Delphi Round 2. For the second round of the Delphi, we asked respondents to confirm major changes to the tool based on the first round of the Delphi (Table 2), and have respondent evaluate our proposed process for applying the criteria. Most respondents agreed with changes to the domains and evidence levels although there remained some commentary on the equity domain. When examining the open-ended responses among those disagreeing with the changes to the equity domain, we grouped responses into individuals that did not agree with the domain (i.e., a hard no to the revisions) and others who still had additional suggestions for the domain but approved of the domain overall (i.e., a soft no with suggested revisions; Table 3). Based on these responses, we finalized the domains and made several additional adjustments to the definitions of equity including defining which target populations can be considered in determining whether the strategy has a positive equity impact or not. Finally, we revised our process for applying the rubric based on the recommendation to apply the criteria across each domain in addition to giving an overall rating. While this did increase time in the review process, this change allowed us to still provide information on how strategies rate across all domains, enabling researchers and practitioners to compare how strategies rate on different domains or select a strategy that is strong in a specific domain, like equity supporting for example.

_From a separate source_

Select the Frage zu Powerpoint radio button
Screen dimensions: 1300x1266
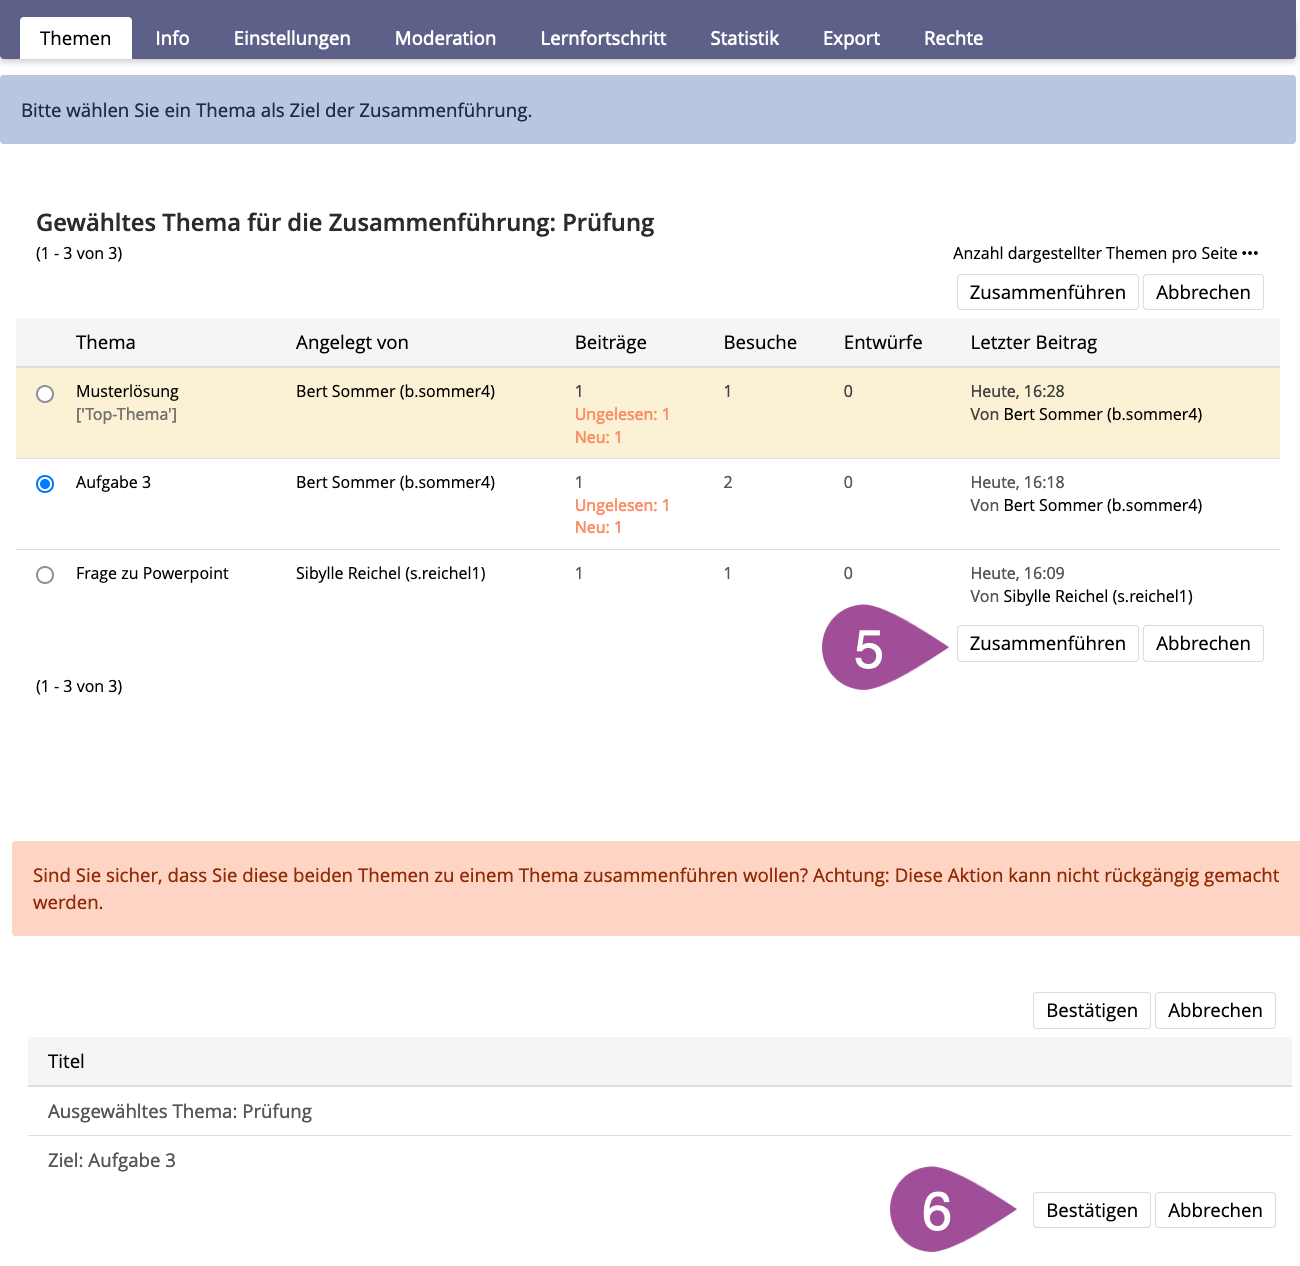pos(45,575)
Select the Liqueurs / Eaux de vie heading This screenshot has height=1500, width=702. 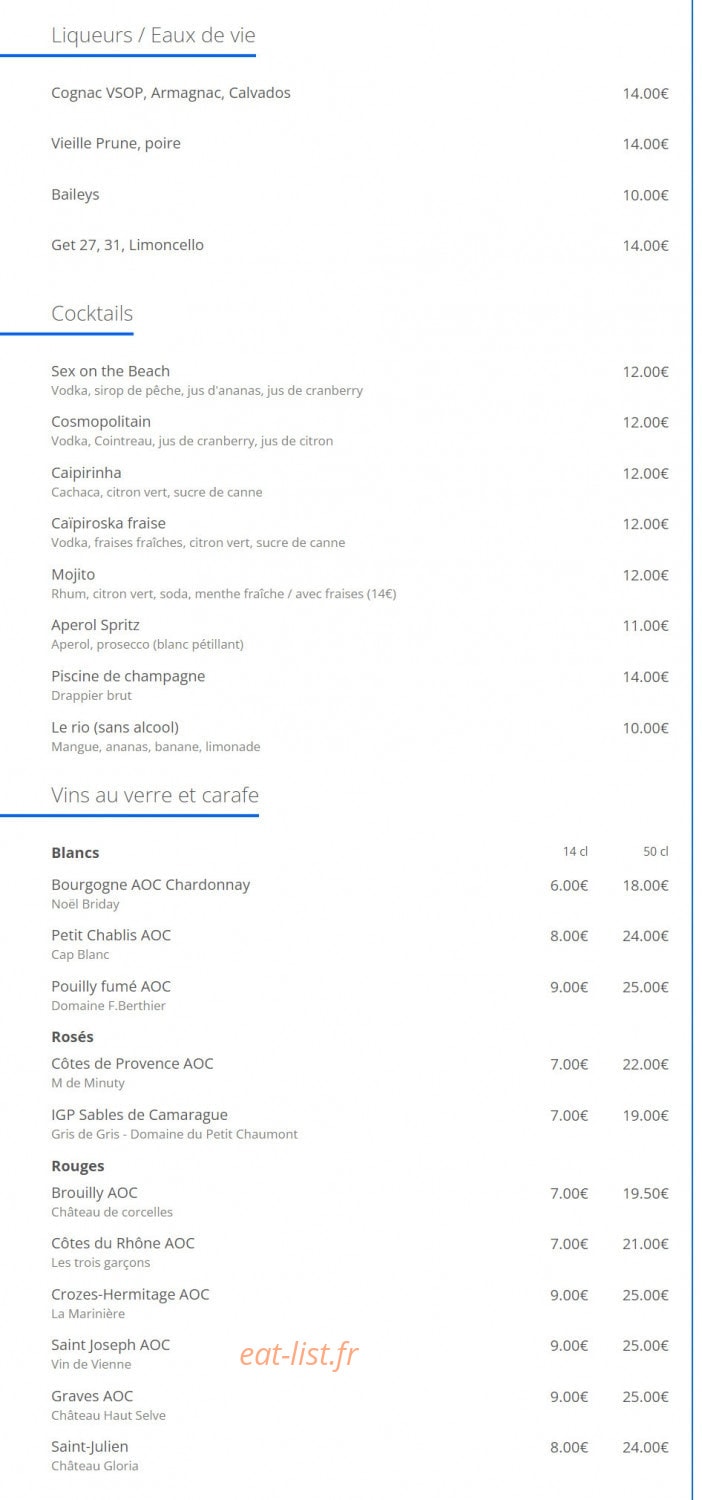coord(153,36)
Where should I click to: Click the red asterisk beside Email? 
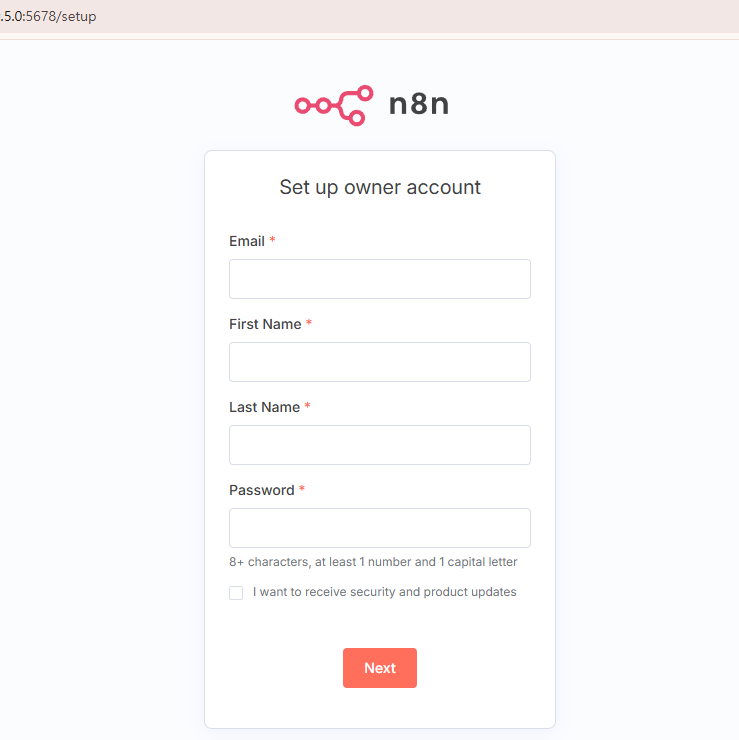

Pilot Application to PrEP Implementation Strategies
To ensure a consistent, high-quality process for applying criteria to research studies examining implementation strategies, we initially piloted the rubric with existing studies on implementation strategies to promote the uptake of evidence-based HIV services. At the conclusion, we were able to achieve 90% reliable application of the criteria, resulting in dropping some criteria and clarifying other criteria and their application. Two members of the ISCI team then applied the rubric to a set of 18 implementation strategies identified through an ongoing systematic review designed to promote uptake of PrEP in a second pilot application, achieving 98% reliability. Among the 18 strategy studies, summarized in Table 4, one was assigned an overall rating as Best Practice and the remaining were assigned as Needs More Evidence. The primary domains where strategies failed to exceed the Needs More Evidence criteria were in Research Design as well as Study Rigor and Limitations. This was largely because these studies only utilized post-implementation assessment, were intended as pilot or feasibility studies, or were conducted only at a single site. Given the early state of the implementation research related to PrEP implementation in the US, we felt that this mix of ratings was relatively appropriate. While the domains that have parallels in other rating systems resulted in relatively low ratings among our studies, we observed a good mix of ratings on domains unique to our tool and implementation research (i.e., strategy specification and equity) at the Best, Promising, and Needs More Evidence levels, suggesting these domains are sufficiently discerning among the existing set of studies.
A summary of major changes to the rubric and criteria are summarized in Table 5. The final domains and evidence-levels are provided in Table 6. The final rubric with domains, criteria, evidence levels, and application instructions are presented in Table 7.